There are plugins and extensions that you can be used to accept payments through Bitcoins on your online store as well. 

CoinPayments
Coinpayments Homepage

9. What are the risks associated with Bitcoins?

Cryptocurrency does come with several risks as well. When it comes to Integrity, Authenticity and genuineness of people and assets involved. We can categorize them under different types like regulatory, security, fraud and market risk to name a few.

  • Regulatory Risks: Bitcoin and its uses are restricted by Governments at present. Since Bitcoin is a decentralized currency it gives a head to head competition to traditional currency. Such a currency would not make any Government comfortable.

    Secondly, there are loads of questions that need to be answered while drafting a legal framework for its circulation and use. It falls in a grey area. Due to the complexity of underlying technology Governments are still taking time to accept it as a legal mode for financial transactions.

  • Security Risks: Since the currency is digital in nature it is vulnerable. As a result, it is easy for hackers to steal Bitcoins from improperly protected crypto wallets. This is one of the leading reasons why most of us are apprehensive about investing in Bitcoin. Though, there are highly efficient ways to protect digital wallets these days still the risk cannot be ignored.

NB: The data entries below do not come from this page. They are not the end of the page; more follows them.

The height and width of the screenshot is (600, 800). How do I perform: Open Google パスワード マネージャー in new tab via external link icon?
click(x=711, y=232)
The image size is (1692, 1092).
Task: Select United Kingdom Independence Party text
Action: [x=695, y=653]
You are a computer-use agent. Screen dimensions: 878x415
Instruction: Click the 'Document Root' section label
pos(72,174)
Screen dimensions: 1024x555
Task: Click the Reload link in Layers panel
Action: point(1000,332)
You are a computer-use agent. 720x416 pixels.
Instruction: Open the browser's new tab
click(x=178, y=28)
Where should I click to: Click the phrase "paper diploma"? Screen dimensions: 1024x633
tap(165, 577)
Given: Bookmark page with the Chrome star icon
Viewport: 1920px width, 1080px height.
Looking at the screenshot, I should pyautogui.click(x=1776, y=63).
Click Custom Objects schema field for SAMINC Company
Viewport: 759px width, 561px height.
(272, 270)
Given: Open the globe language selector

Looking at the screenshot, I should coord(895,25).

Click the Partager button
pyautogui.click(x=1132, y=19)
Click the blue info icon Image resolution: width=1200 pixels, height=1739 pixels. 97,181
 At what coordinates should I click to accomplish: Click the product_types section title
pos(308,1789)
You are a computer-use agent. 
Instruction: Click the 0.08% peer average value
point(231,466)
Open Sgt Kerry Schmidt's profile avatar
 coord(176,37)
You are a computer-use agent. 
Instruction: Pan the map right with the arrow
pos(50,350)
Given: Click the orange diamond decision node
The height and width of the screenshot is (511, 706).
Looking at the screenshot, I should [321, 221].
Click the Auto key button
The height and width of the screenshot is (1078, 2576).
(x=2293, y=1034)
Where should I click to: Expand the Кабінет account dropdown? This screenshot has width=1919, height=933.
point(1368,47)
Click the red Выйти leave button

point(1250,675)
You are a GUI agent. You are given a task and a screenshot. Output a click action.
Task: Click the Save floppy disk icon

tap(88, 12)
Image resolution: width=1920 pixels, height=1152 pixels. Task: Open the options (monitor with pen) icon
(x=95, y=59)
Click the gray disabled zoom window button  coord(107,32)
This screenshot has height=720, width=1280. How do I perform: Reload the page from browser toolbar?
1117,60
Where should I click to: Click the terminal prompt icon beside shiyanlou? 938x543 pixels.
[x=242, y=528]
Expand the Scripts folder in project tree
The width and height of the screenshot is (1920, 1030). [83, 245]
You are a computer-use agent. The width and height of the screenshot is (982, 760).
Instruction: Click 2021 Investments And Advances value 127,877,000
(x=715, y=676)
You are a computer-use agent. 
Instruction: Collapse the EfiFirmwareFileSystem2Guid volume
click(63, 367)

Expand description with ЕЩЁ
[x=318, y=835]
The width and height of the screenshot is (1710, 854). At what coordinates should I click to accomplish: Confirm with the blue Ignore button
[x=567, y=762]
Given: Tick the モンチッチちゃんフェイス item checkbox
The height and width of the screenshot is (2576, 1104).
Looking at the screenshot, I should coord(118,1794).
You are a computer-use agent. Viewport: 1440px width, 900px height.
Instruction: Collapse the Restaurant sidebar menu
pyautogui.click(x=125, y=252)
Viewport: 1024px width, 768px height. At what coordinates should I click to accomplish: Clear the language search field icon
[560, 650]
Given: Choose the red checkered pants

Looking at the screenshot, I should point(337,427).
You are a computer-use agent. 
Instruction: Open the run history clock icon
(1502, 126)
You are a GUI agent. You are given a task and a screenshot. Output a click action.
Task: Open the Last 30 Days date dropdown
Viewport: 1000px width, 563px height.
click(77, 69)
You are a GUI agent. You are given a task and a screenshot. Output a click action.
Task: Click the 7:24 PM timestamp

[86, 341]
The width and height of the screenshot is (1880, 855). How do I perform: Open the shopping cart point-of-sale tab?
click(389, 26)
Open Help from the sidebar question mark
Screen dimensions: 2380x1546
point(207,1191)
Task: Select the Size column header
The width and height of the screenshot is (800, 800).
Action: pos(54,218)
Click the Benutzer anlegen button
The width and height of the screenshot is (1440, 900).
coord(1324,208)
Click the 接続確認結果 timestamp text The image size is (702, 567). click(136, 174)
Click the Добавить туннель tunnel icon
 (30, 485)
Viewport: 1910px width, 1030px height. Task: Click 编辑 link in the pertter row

  • Fraud Risks: There are several Ponzi get rich schemes that lure new investors. Unfortunately, many unaware investors fall bait to such schemes thereby losing their money. Many so-called investment experts have approached me during my investing journey. I have come across schemes assuring me to double, triple or quadruple my returns. Such schemes sound very attractive but are just modes of cheating novice investors.

    I remember one of the instances when I was randomly added to a WhatsApp group. Participants in the group kept trading Bitcoin and many would share screenshots of getting hourly returns using certain investment portals. Had it been such a cakewalk, everyone would leave their normal work and start trading like them to earn hourly profits.

  • Market Risks: Bitcoin prices are inherently volatile. Certainly more volatile than the prices of stocks or shares. On the flip side, due to this high volatility & risk, the returns are also high and quick.

    Bitcoin was valued at $1 when it was introduced in 2009-10. In 2021 the value touched $64,895 (all-time high). Imagine you invested a mere $100 in 2009 in Bitcoin. At its peak, it would have become a staggering $6,489,500. You, my friend, would have become a millionaire with $100 without working and just HODLING this asset.

Conclusion

It is pretty explanatory that investment in Bitcoin has risks associated with it, especially the volatility which is inherent. There are risks of fraud, theft, regulations etc. However, if you dive deeper into the technology it becomes quite clear that it’s a technology of the future. A revolution like E-Commerce created giants like Amazon. Cryptocurrency has already created many billionaires and there are a lot more to come. It is apparent that sensible investment in this asset can help you get exceptional rewards.